# best prop for 40hp yamaha



## swampbilly (Jul 5, 2013)

40hp, 4 stroke Yamaha. whats the best stainless prop out there for it. motor is mounted on a JV17 CC Carolina skiff. thanks much.


----------



## chad403 (Apr 20, 2008)

Stilleto or turbo propellers


----------



## swampbilly (Jul 5, 2013)

*best stainless prop*

thanks for the info. my last motor came with stainless. I know nothing about pitch etc. for that motor on a 17 foot skiff, can you elaborate on which prop from the two companies. I have looked at them both online but I have no clue which one to order. they all have like 5 variations. thanks much.


----------



## Splittine (Nov 24, 2007)

The best thing is to call one of the local prop shops and give them some info and they can tell you what size and pitch to buy. CS should be able to do the same. I would buy a SS and an aluminum if you plan to run the rivers. I'd use the aluminum in the river to save your lower unit some wear.


----------



## delta dooler (Mar 6, 2008)

Splittine said:


> The best thing is to call one of the local prop shops and give them some info and they can tell you what size and pitch to buy. CS should be able to do the same. I would buy a SS and an aluminum if you plan to run the rivers. I'd use the aluminum in the river to save your lower unit some wear.
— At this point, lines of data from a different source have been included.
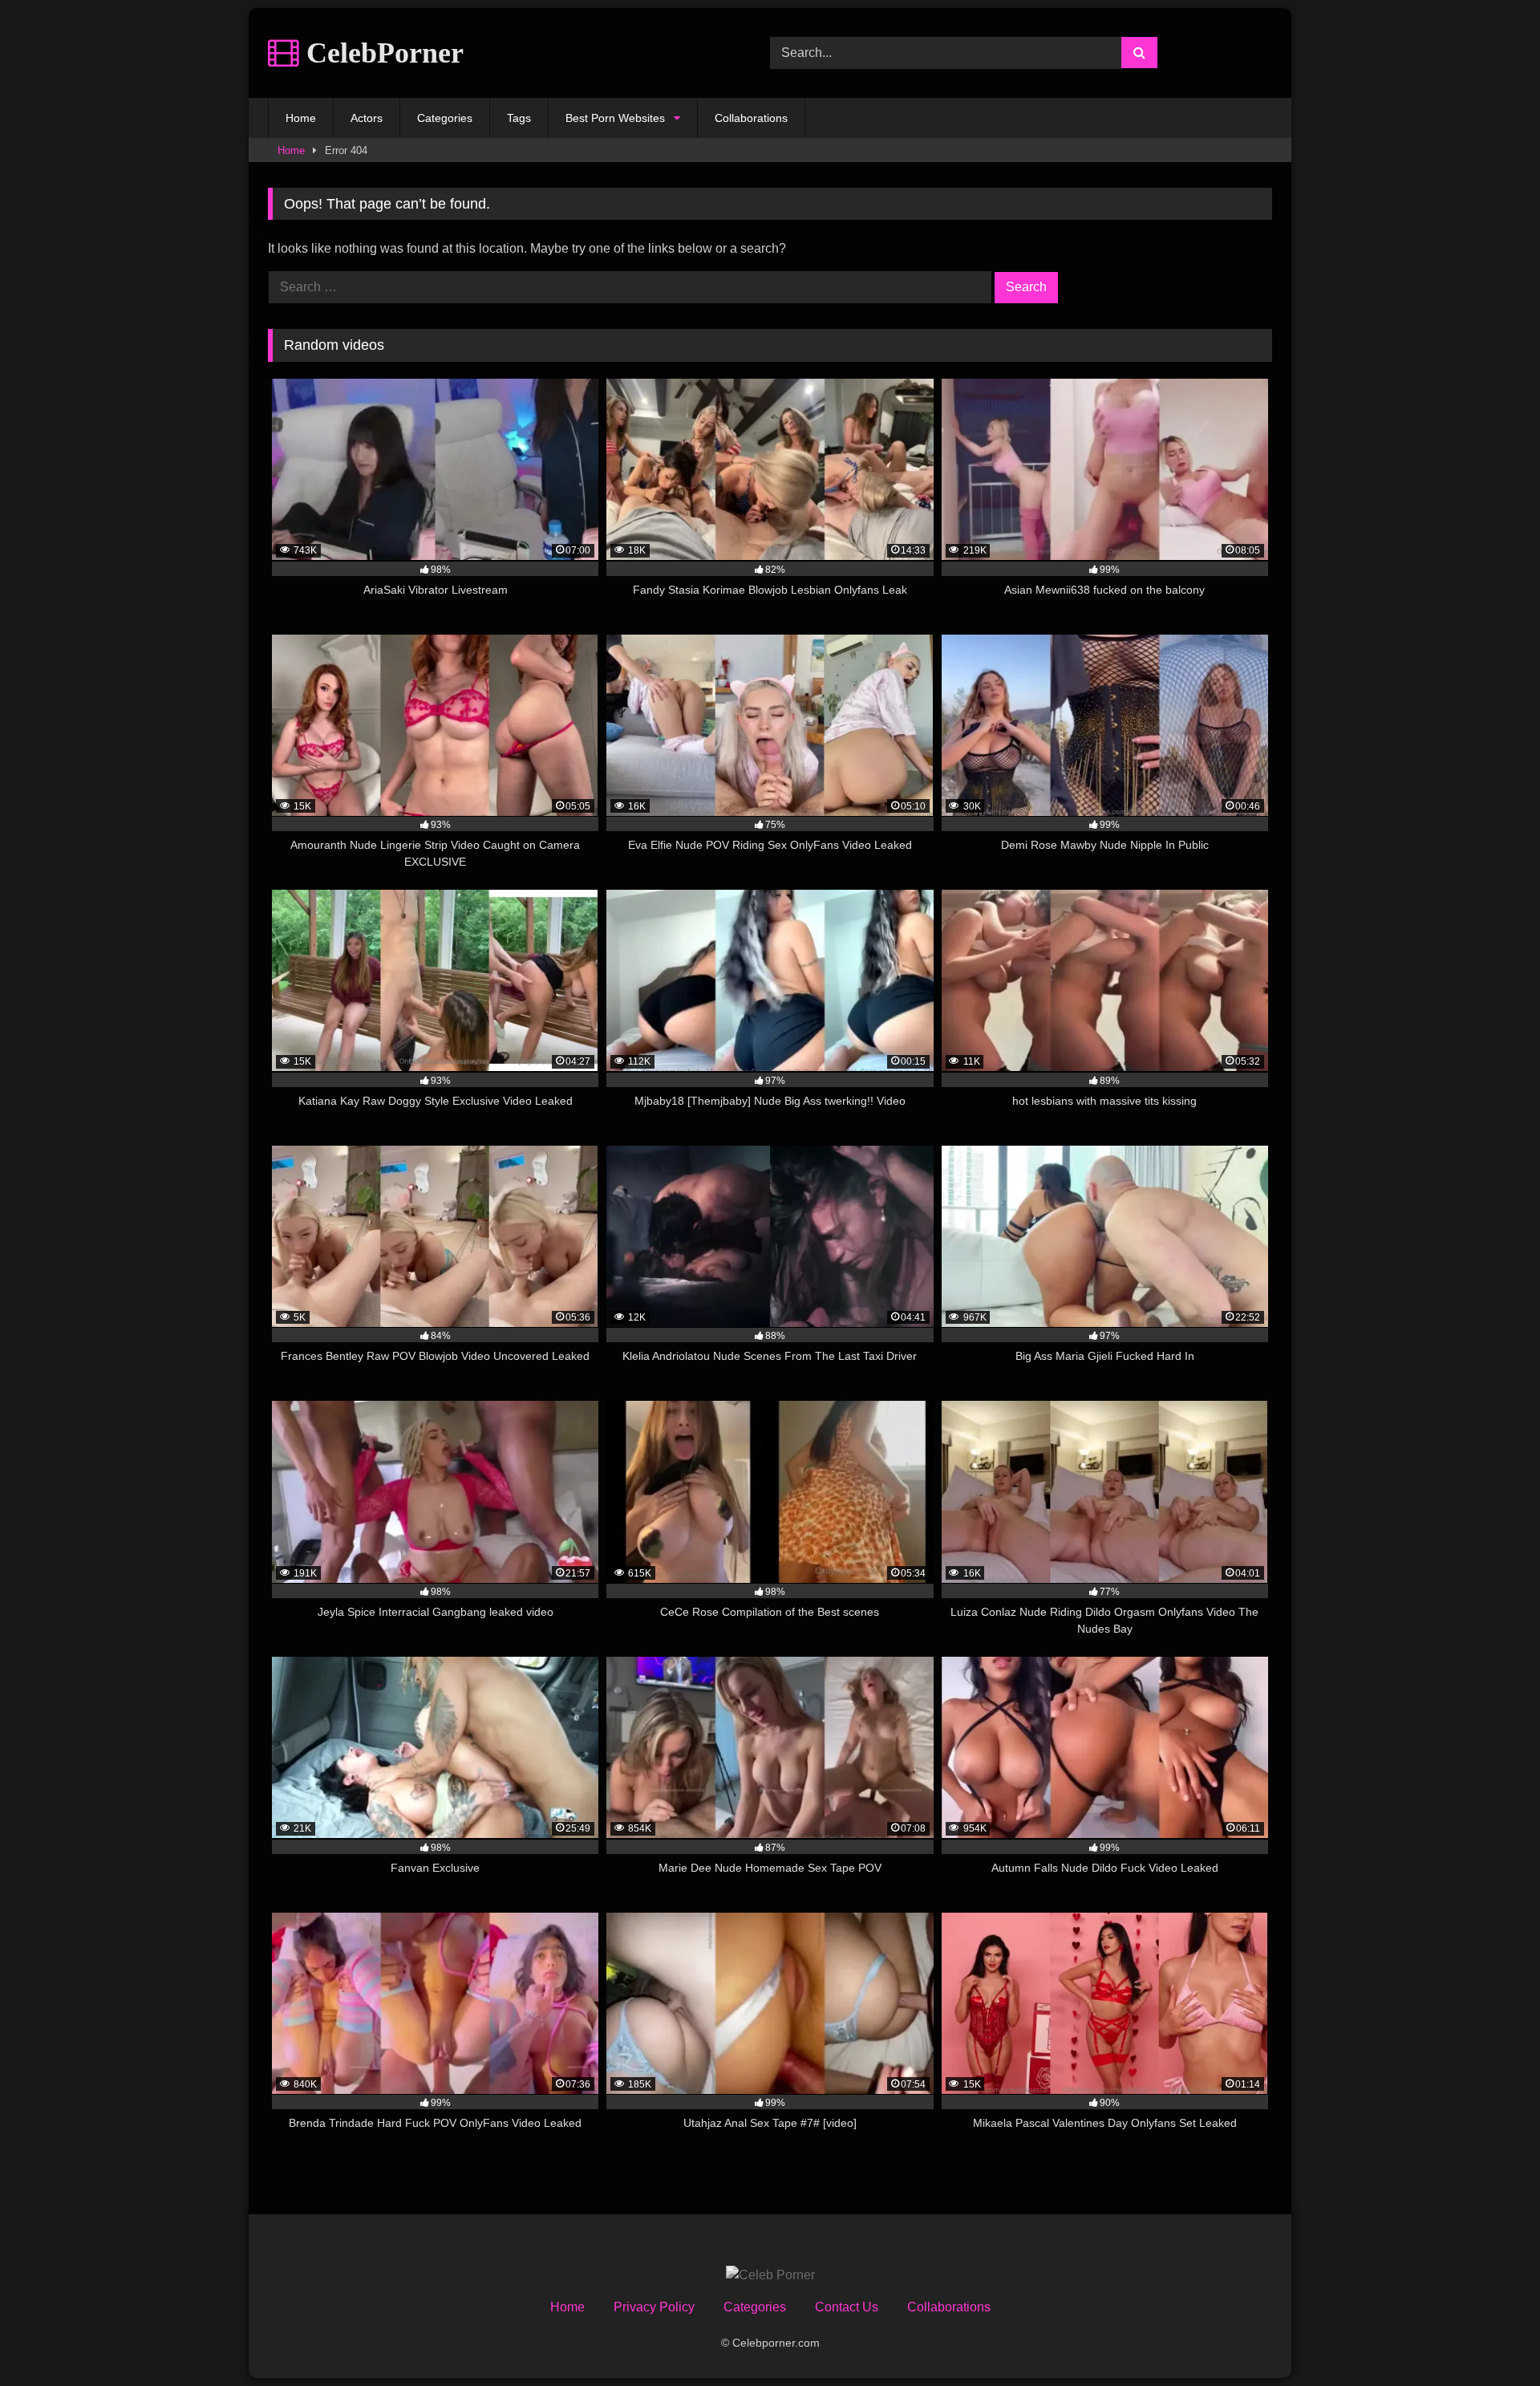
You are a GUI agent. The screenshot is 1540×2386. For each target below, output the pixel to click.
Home (301, 118)
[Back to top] (1490, 2338)
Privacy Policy (654, 2307)
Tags (519, 118)
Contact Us (846, 2307)
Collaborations (751, 118)
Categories (444, 118)
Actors (367, 118)
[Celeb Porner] (770, 2275)
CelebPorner (381, 53)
and youll be replacing it pretty often !


----------



## Splittine (Nov 24, 2007)

delta dooler said:


> and youll be replacing it pretty often !
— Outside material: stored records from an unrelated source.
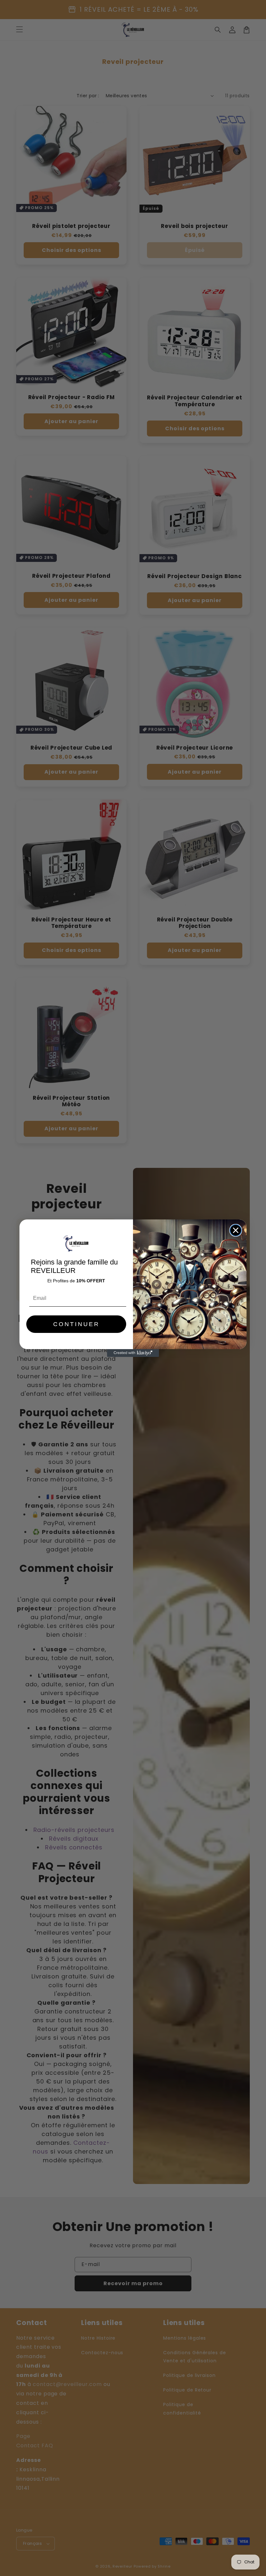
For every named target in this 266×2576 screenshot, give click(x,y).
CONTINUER (76, 1324)
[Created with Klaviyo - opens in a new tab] (133, 1353)
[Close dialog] (235, 1230)
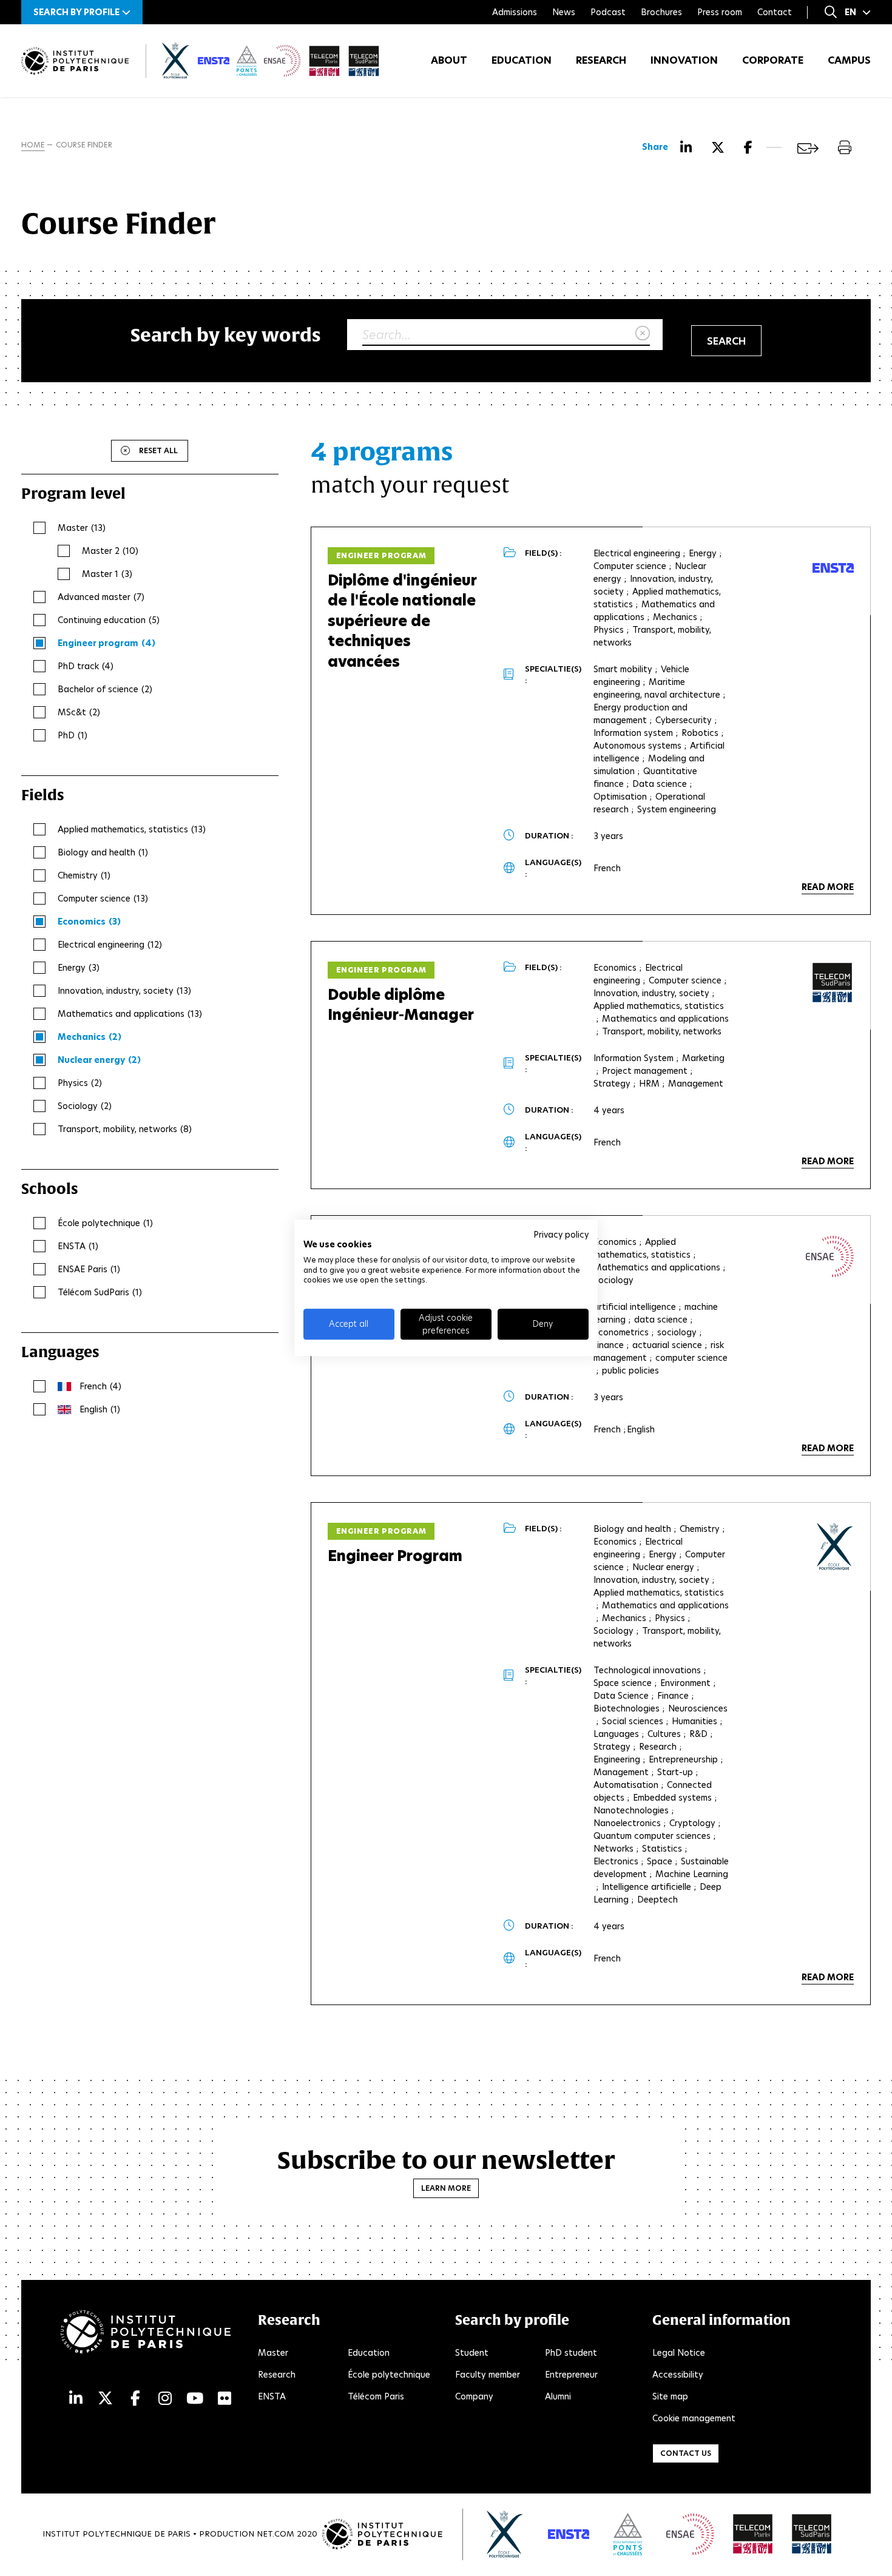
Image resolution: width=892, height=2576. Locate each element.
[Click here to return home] (75, 61)
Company (474, 2396)
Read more (828, 887)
I'd rather replace a $75 prop than a lower unit. You hit one hard enough in the right spot somethings gonna give and I'd rather it be a prop. In the famous words of Jspooney, ask me how I know.


----------



## Orion45 (Jun 26, 2008)

Splittine said:


> The best thing is to call one of the local prop shops and give them some info and they can tell you what size and pitch to buy. CS should be able to do the same. I would buy a SS and an aluminum if you plan to run the rivers. I'd use the aluminum in the river to save your lower unit some wear.


Have tried a Piranha prop?

http://piranha.com/

Sorry about the derail. Free bump.


----------